[Available data Boundary: Start]

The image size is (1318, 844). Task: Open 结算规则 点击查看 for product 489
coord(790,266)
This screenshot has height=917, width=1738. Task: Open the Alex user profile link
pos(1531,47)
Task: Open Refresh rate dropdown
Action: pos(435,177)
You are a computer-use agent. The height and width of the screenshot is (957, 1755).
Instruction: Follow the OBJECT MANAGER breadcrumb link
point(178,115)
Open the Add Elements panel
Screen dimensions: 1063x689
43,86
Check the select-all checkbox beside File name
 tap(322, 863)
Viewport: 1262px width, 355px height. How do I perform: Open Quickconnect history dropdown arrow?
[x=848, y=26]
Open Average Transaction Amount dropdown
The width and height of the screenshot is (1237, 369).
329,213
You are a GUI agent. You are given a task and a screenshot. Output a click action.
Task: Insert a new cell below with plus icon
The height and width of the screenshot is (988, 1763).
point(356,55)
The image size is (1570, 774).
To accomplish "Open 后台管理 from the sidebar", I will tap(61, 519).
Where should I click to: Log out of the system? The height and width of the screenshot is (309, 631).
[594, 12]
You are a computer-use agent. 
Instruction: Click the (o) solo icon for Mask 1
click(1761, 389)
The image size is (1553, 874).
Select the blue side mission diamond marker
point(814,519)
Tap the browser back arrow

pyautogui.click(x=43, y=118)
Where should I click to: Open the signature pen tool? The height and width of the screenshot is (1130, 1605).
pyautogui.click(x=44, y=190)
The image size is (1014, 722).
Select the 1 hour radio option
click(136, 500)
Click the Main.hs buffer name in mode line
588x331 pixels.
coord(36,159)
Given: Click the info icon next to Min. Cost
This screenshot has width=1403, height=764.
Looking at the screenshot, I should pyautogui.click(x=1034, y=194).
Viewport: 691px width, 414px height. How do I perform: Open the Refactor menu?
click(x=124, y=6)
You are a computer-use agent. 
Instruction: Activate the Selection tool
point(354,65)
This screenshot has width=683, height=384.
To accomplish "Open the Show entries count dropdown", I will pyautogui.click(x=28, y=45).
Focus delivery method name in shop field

[Available data Boundary: End]

**Requirement**
From the records above, copy out the line with "Check the select-all", the line with "The image size is (1553, 874).", and every line between them, word for word.

**Response area**
Check the select-all checkbox beside File name
 tap(322, 863)
Viewport: 1262px width, 355px height. How do I perform: Open Quickconnect history dropdown arrow?
[x=848, y=26]
Open Average Transaction Amount dropdown
The width and height of the screenshot is (1237, 369).
329,213
You are a GUI agent. You are given a task and a screenshot. Output a click action.
Task: Insert a new cell below with plus icon
The height and width of the screenshot is (988, 1763).
point(356,55)
The image size is (1570, 774).
To accomplish "Open 后台管理 from the sidebar", I will tap(61, 519).
Where should I click to: Log out of the system? The height and width of the screenshot is (309, 631).
[594, 12]
You are a computer-use agent. 
Instruction: Click the (o) solo icon for Mask 1
click(1761, 389)
The image size is (1553, 874).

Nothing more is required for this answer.